### [Work to be completed]
Copy word for word the lines in the records below, starting at the line with "Task: Click plus box to add album photo" and ending at the line with "Click the typed log path /var/log/redis.log". Skip the pictures.

### [Dataset entries]
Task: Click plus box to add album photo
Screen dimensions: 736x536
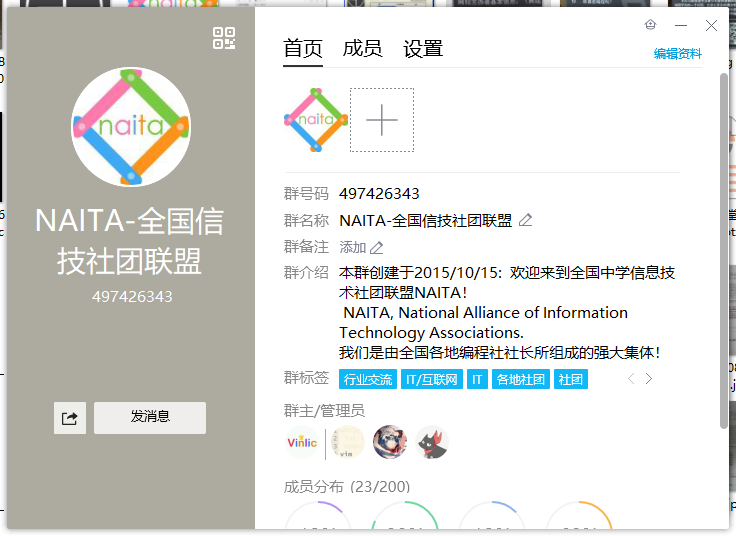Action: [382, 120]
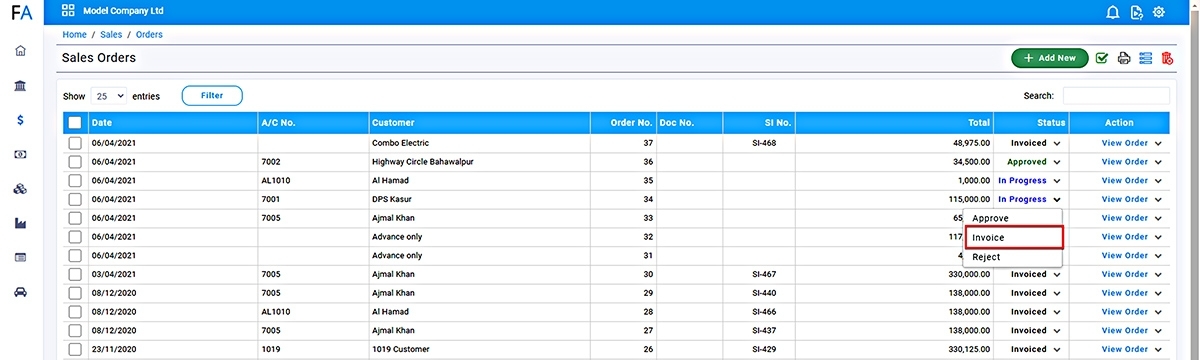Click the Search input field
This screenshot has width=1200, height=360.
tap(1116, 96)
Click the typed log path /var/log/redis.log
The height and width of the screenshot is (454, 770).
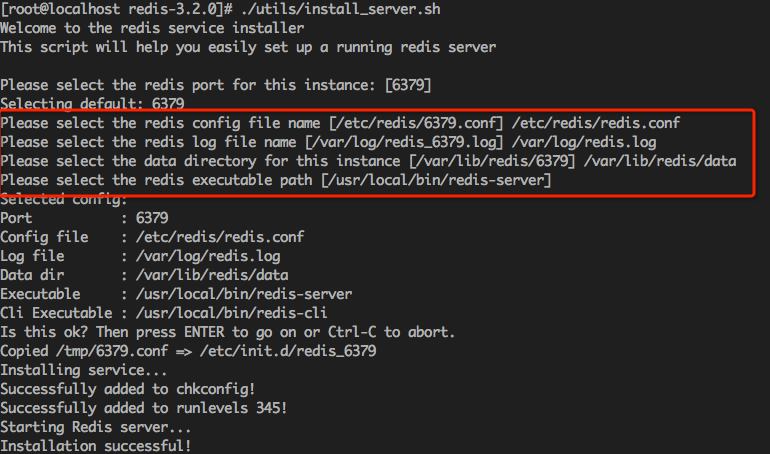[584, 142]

--

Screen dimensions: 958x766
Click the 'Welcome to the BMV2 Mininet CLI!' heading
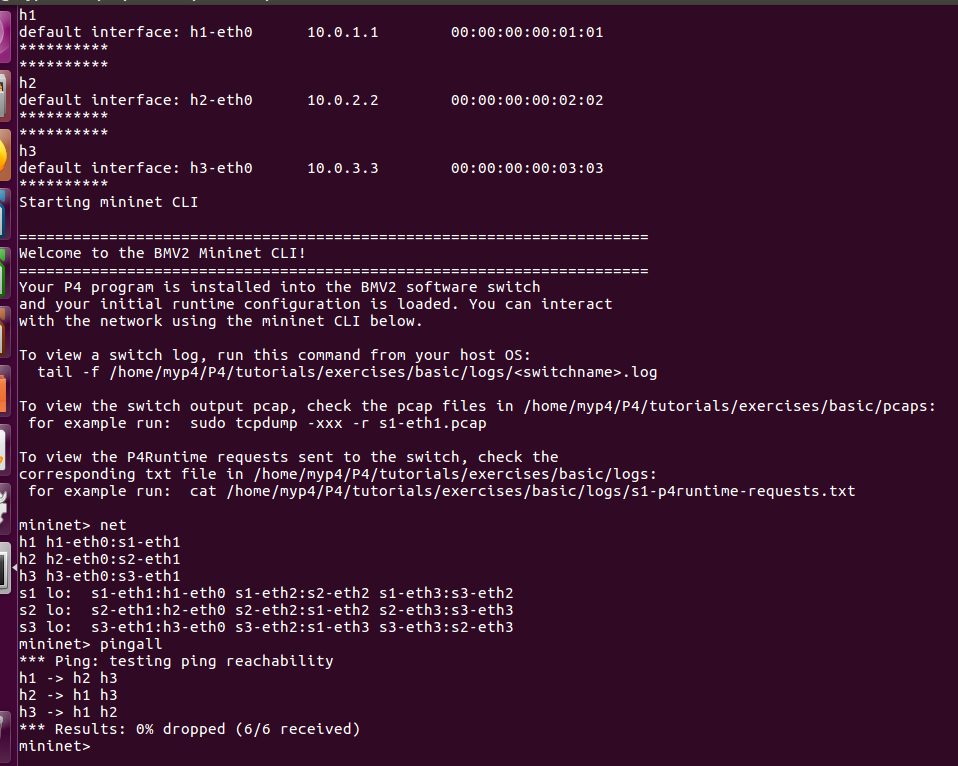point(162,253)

--

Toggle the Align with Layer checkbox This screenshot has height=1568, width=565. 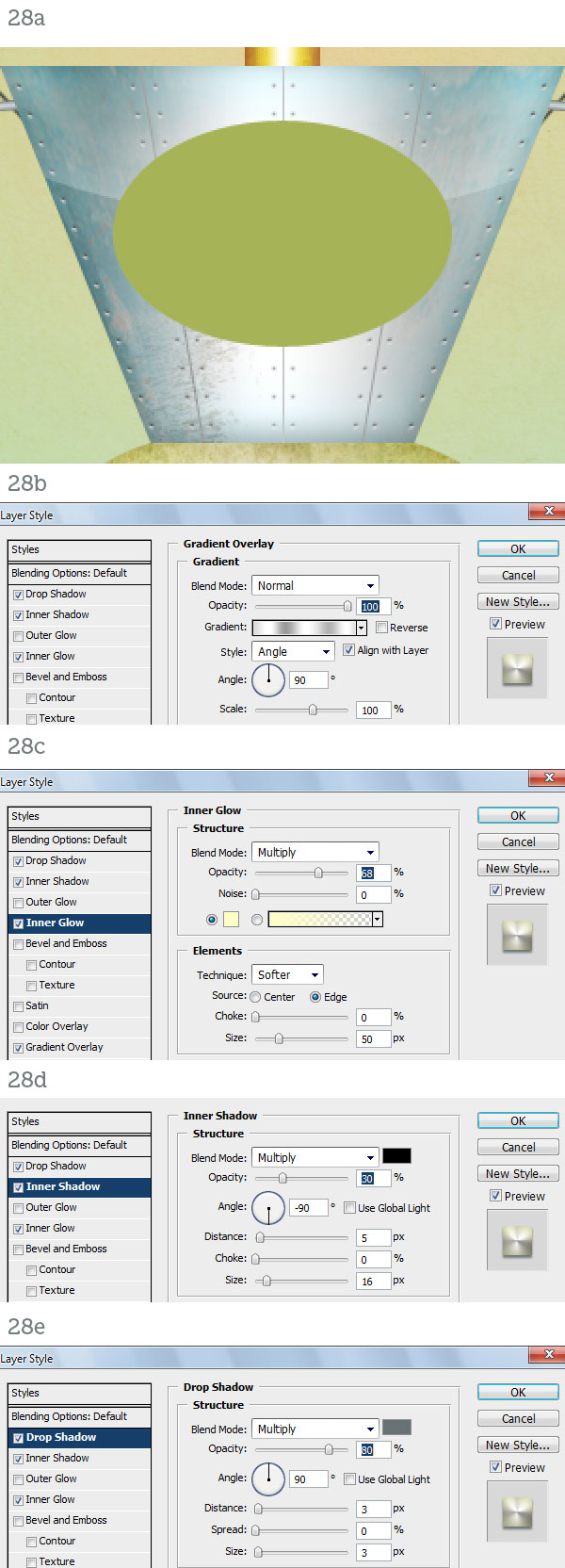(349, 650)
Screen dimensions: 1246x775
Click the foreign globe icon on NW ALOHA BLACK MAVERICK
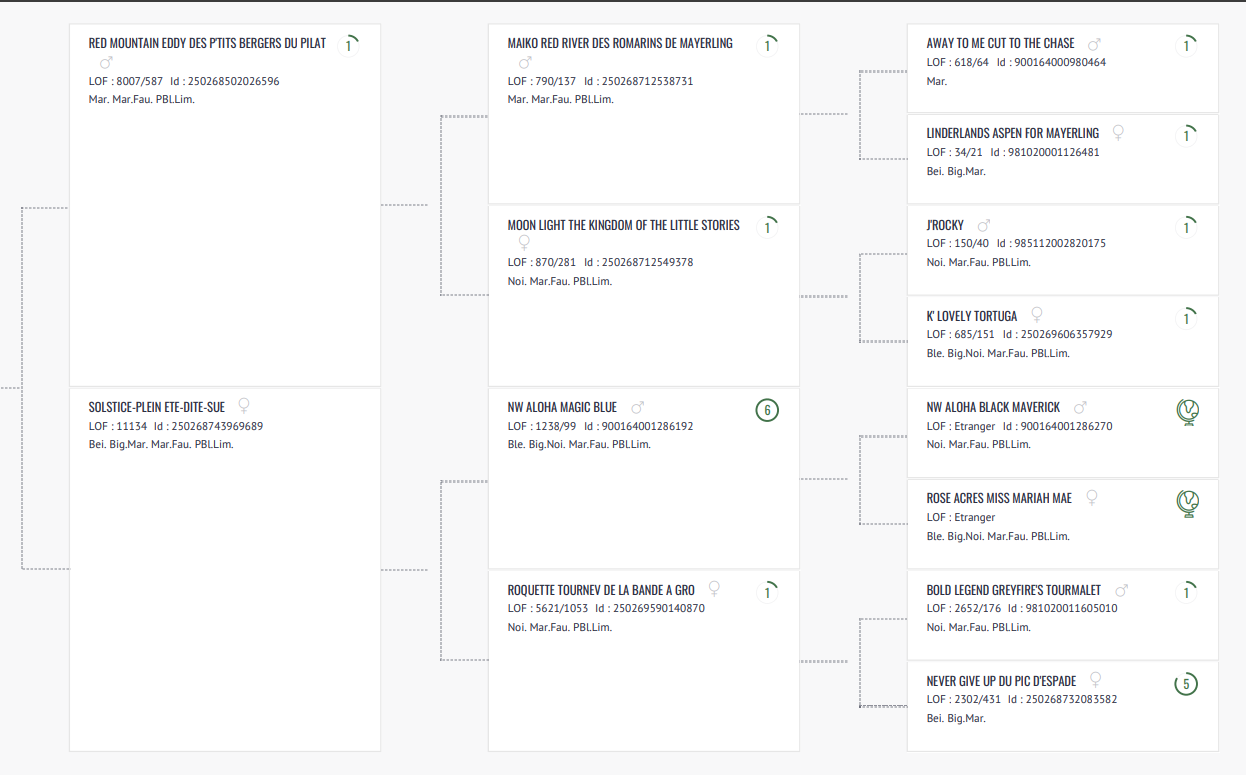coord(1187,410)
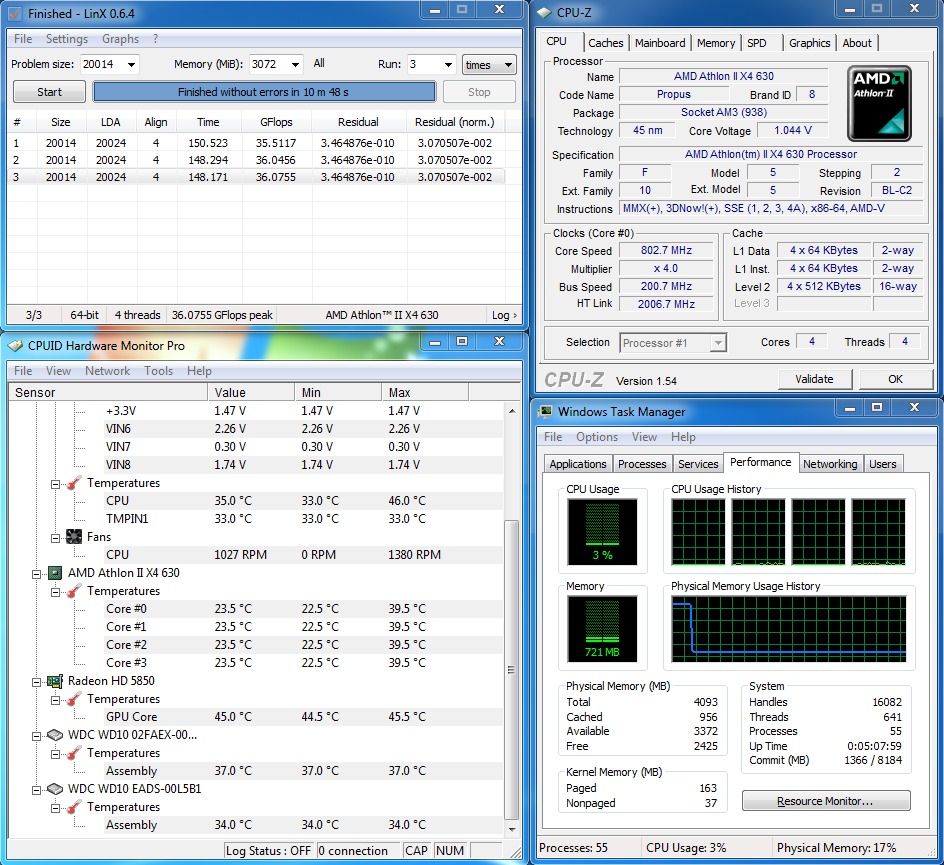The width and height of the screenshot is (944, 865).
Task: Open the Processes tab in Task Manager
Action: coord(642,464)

### [Written reply]
Task: Click plus box to add album photo
Screen dimensions: 736x536
Action: [382, 120]
Click the Search input field
This screenshot has width=1200, height=360.
tap(1116, 96)
Click the typed log path /var/log/redis.log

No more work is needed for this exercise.